- **Selected passage**
###
Manosphere blogger: “Feminism is a morbidly obese, sexually promiscuous, short-haired, tattooed, cussing beast whom no man can ever love or trust.”

Beta male oppressed by feminism.

Beta male oppressed by feminism.

Does anyone read newspaper comics any more? Does anyone even remember reading newspaper comics? One of the worst of the bunch is a mawkish little one-panel strip called “Love is …,” with a simple formula: a little drawing of a plump, happy, naked couple (minus sex organs), with a caption starting off with the words “love is.” The more popular strips were turned into greeting cards. I actually have an oil painting someone made of the Love is couple that I found in a thrift store for $1.47. The caption: “Love is … letting him win once in a while.”

The strip began in 1970, and the creator turned it over to the current writer and artist in 1975. I have no fucking idea how on earth he can come up with a new “love is” caption every day. His life must be some kind of existential hell. He must spend hours just staring out the window looking for inspiration. Love is … a dog taking a shit, no. Love is … a fat guy waiting for a bus … no. Love is … sitting alone in my underwear wondering what has gone wrong with my life.
###
- **Data records**
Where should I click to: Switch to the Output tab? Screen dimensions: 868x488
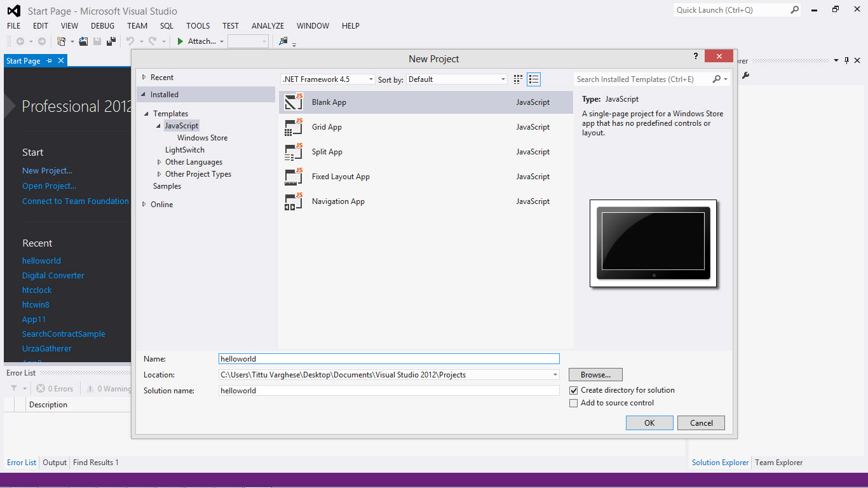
###
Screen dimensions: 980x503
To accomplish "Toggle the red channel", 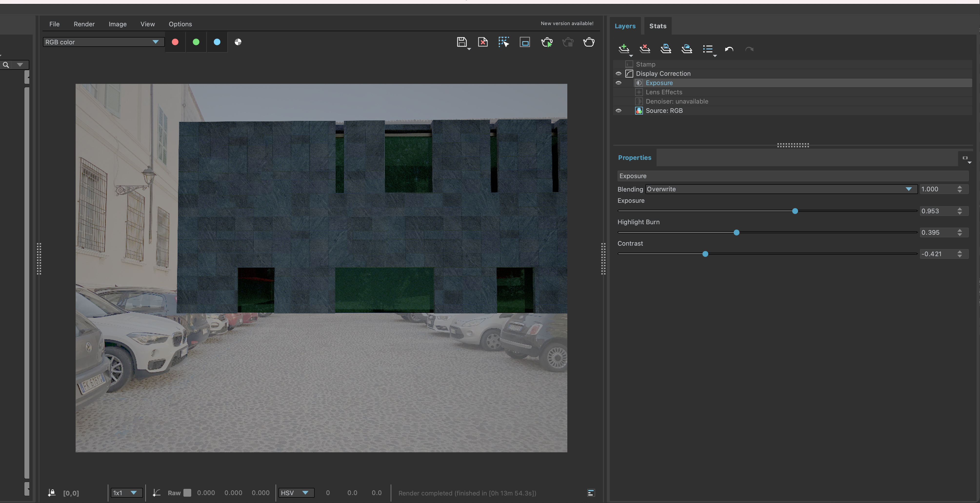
###
- **What this task involves**
Continue the blog post about the "Love is …" comic strip, picking up right after its final sentence.

- **The answer**
Anyway, the reactionary Manosphere blogger Dicipres has decided to do a similar thing with the phrase “feminism is.” Only without the little naked couple. Here are some of his captions-without-pictures.

Feminism is a morbidly obese, sexually promiscuous, short-haired, tattooed, cussing beast whom no man can ever love or trust.

Feminism is a family which hates itself.

Feminism is a line drawn inside your home between you and your wife.

Feminism is a woman furious over ‘rape culture’ and who masturbates while fantasizing being beaten and raped. …

Feminism is a woman who cannot be loved anymore since she hates the domineering man she lusts and sexually despises the submissive man she likes.

Feminism is alimony and every other weekend

Feminism is a son hating his father

Feminism is equality as the only measure for progress of a society …

Feminism is a demographic annihilation due to low birth rates

Yeah. I don’t think any of those are going to work as greeting cards.

And what do these guys have against women with short hair?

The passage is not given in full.